Saved data entries
# # # # #

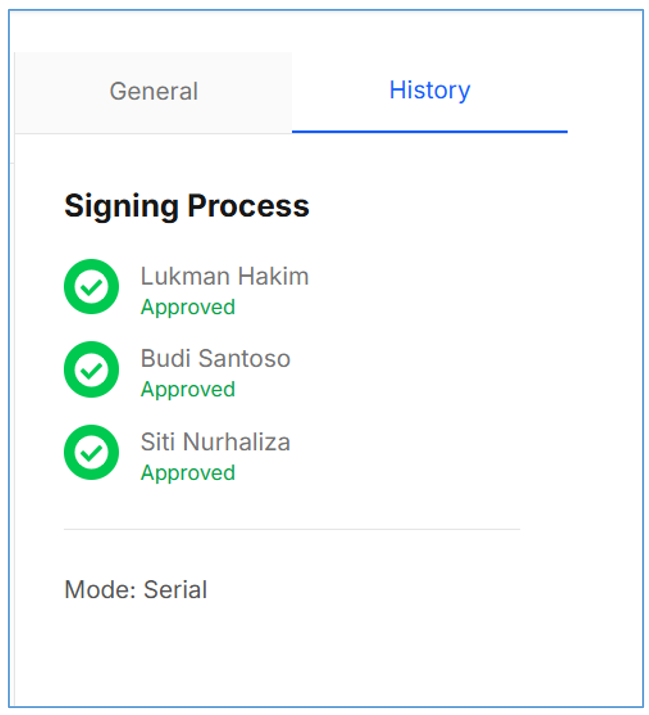649x715 pixels.
Task: Click the green checkmark beside Budi Santoso
Action: [x=91, y=370]
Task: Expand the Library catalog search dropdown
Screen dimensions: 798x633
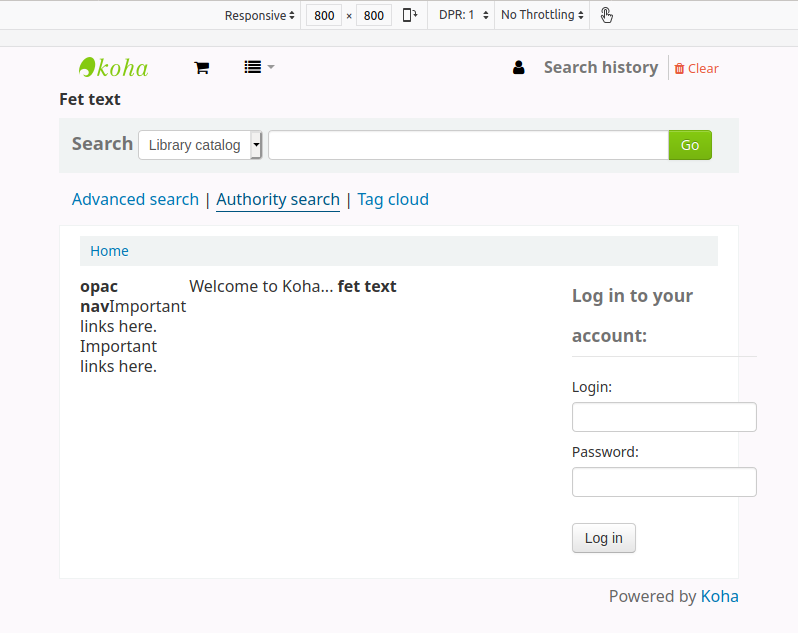Action: [x=200, y=145]
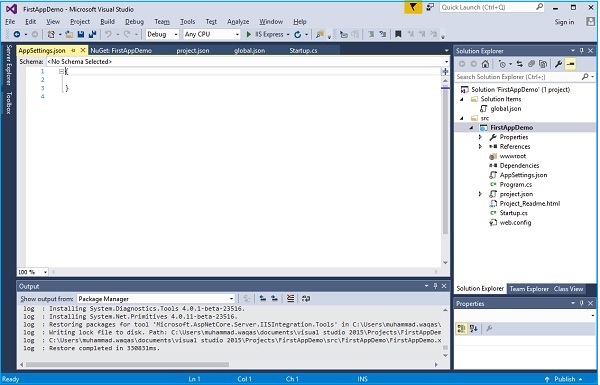Click the bookmark toolbar icon
The height and width of the screenshot is (385, 600).
[x=398, y=34]
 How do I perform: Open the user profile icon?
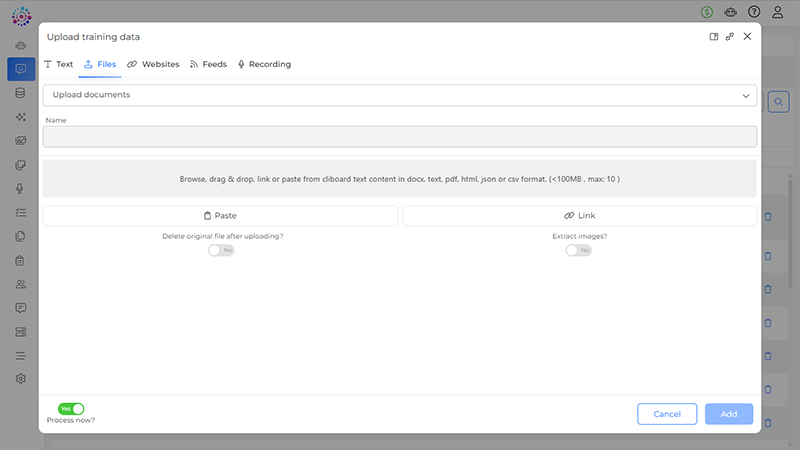coord(778,12)
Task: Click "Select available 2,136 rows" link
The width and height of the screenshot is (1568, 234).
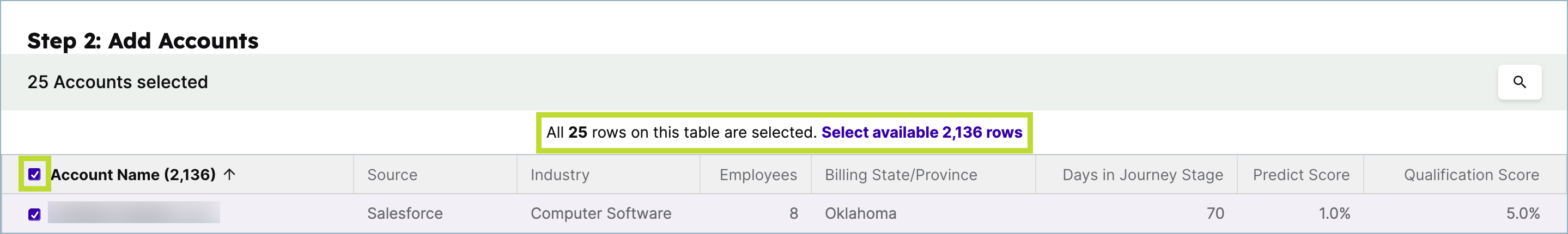Action: pyautogui.click(x=921, y=132)
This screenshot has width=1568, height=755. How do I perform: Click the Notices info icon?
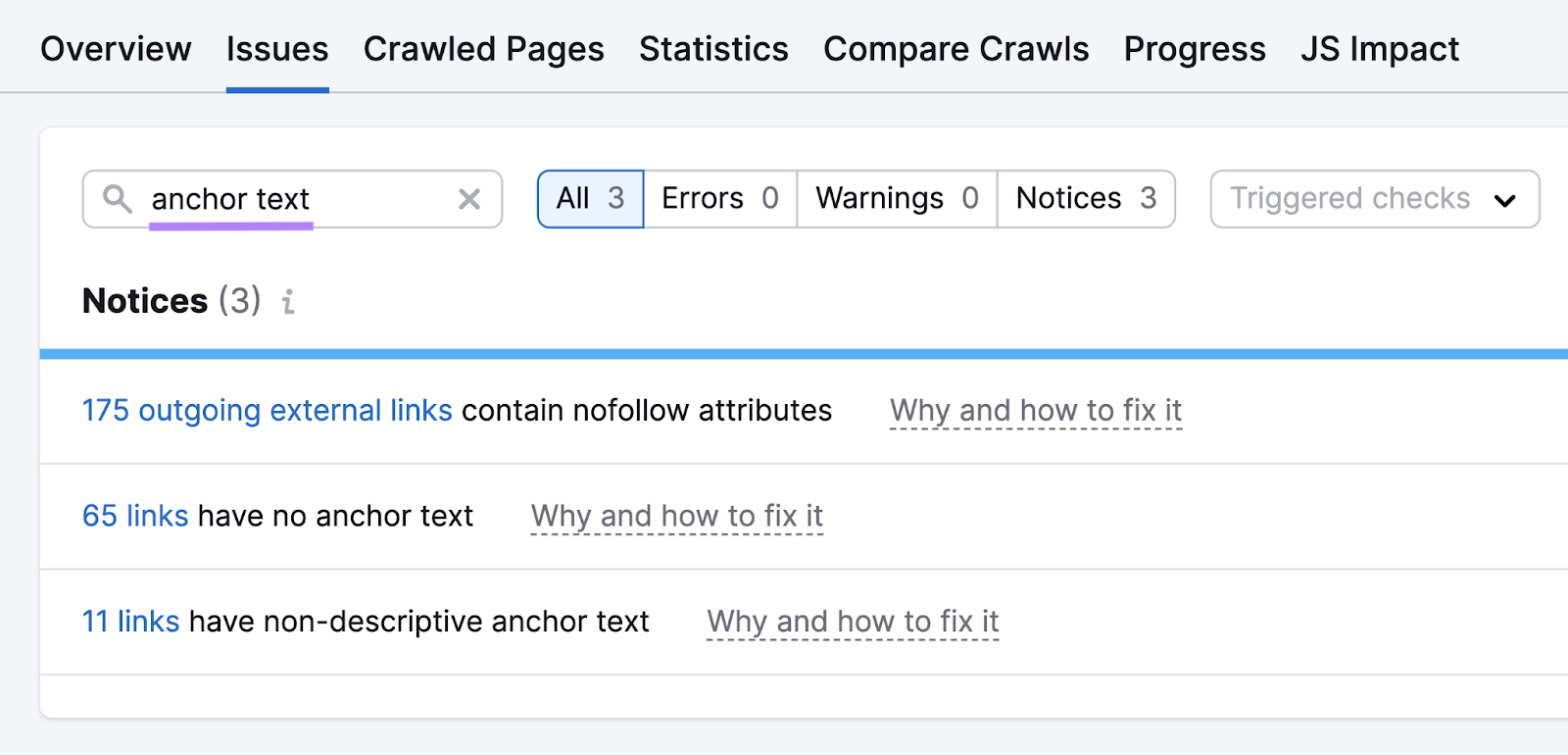pos(288,301)
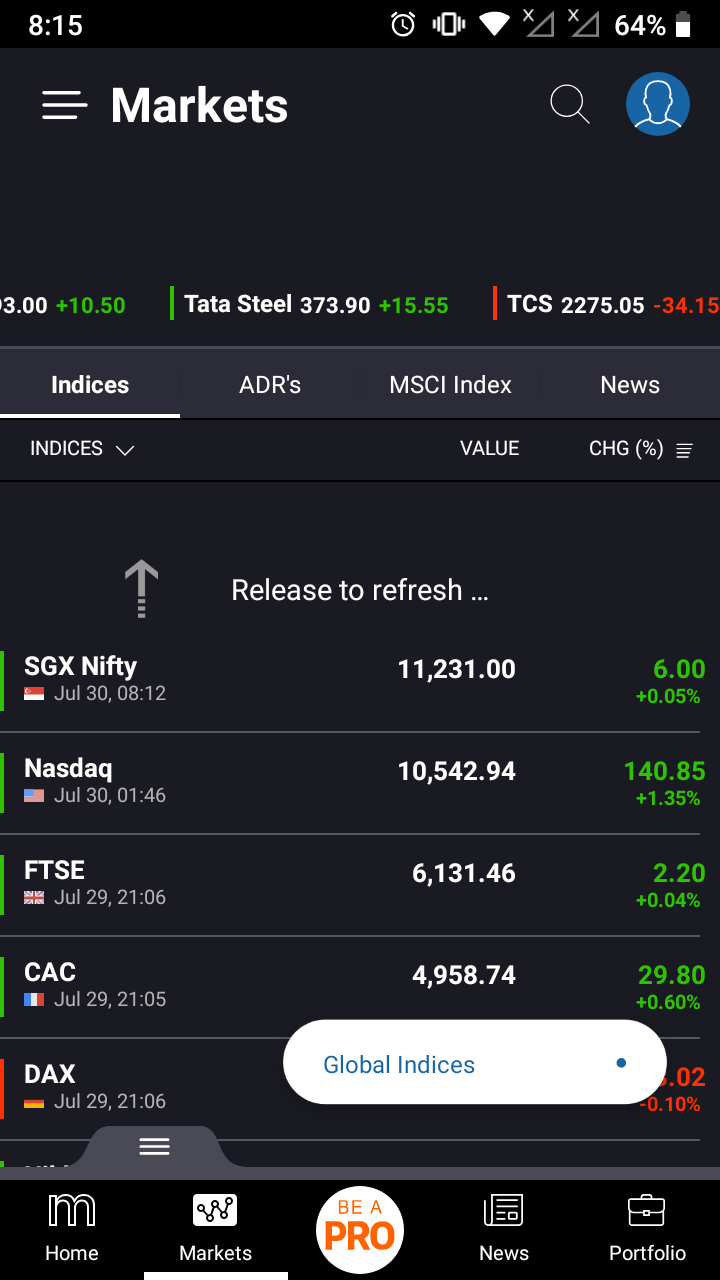Viewport: 720px width, 1280px height.
Task: Expand the INDICES dropdown chevron
Action: (x=125, y=450)
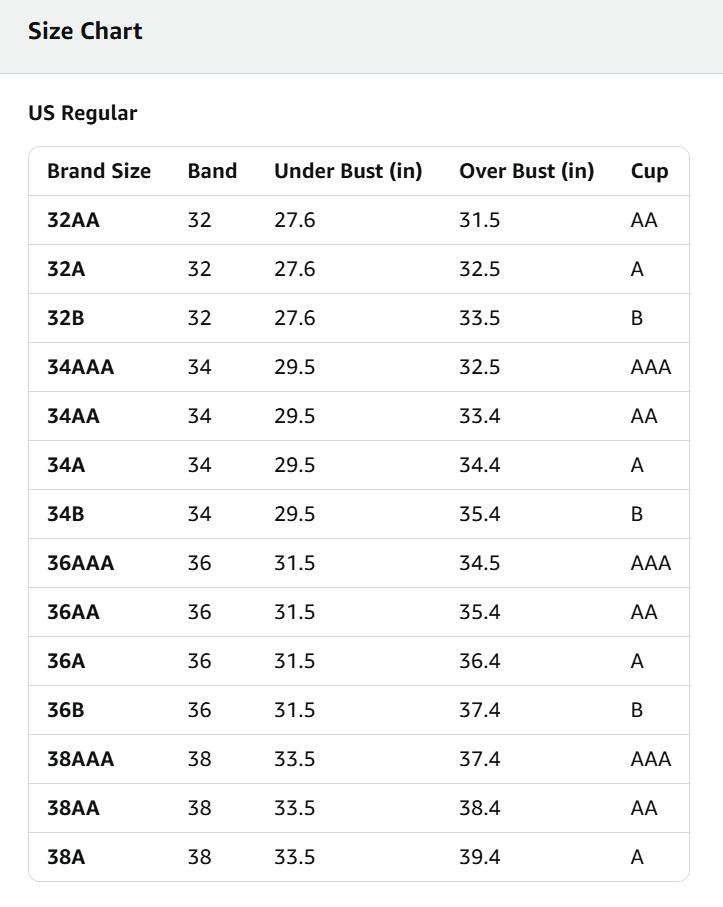Click the Brand Size column header
Image resolution: width=723 pixels, height=907 pixels.
[99, 171]

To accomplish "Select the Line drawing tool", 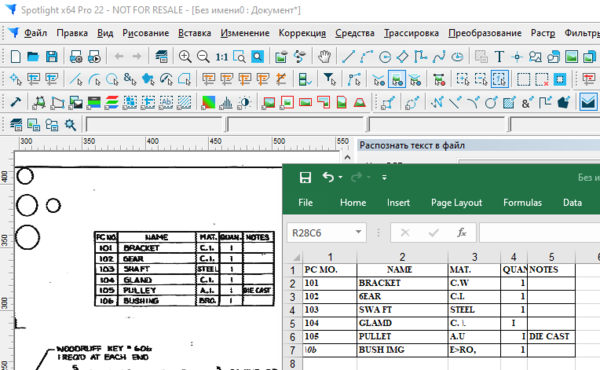I will click(348, 57).
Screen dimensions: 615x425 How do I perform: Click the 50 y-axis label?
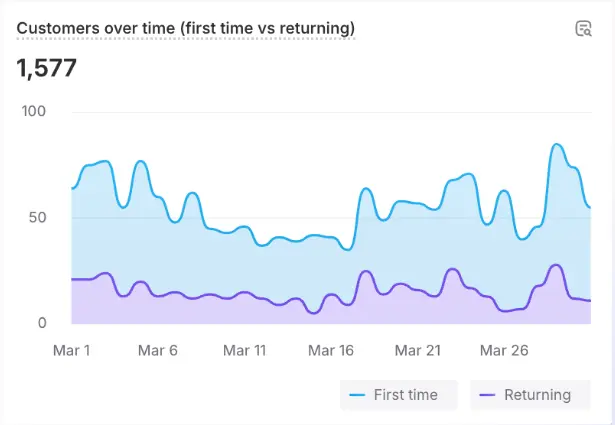tap(38, 217)
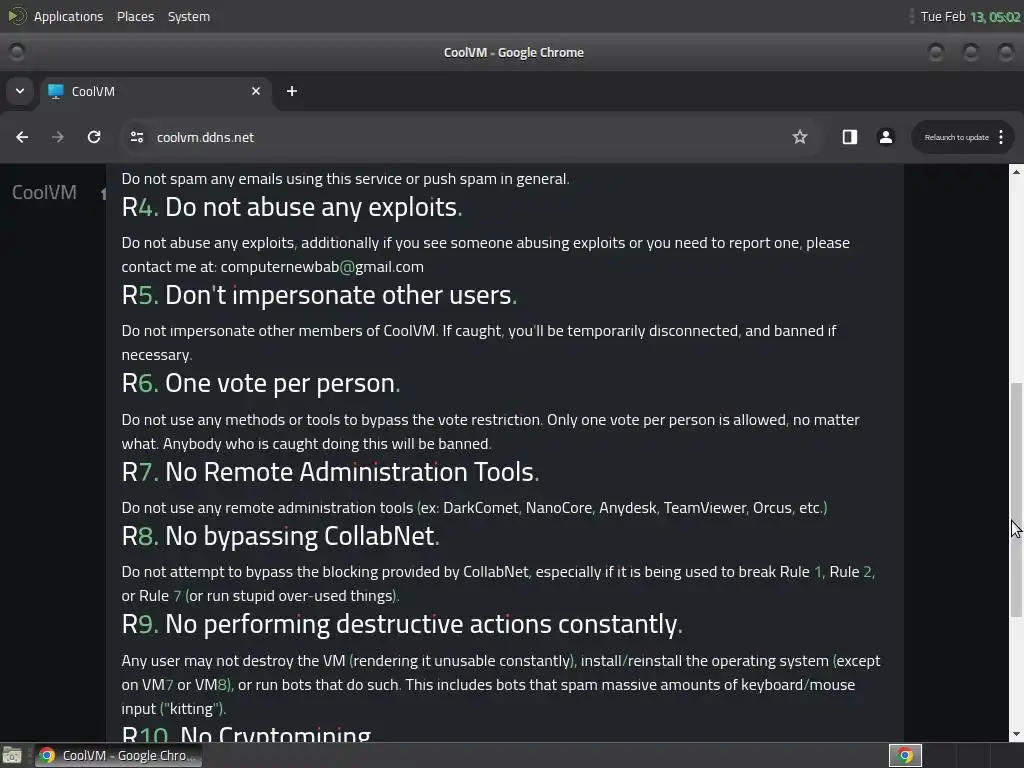This screenshot has width=1024, height=768.
Task: Open Chrome's three-dot menu
Action: coord(1001,137)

# # # # #

Leaving out the pictures, print exactly and only the lines from the one containing "Screen dimensions: 615x425" through the last line of the records.

**SOLUTION TO THIS PROBLEM:**
Screen dimensions: 615x425 How do I perform: Click the 50 y-axis label?
tap(38, 217)
This screenshot has width=1024, height=768.
Task: Open Chrome's three-dot menu
Action: coord(1001,137)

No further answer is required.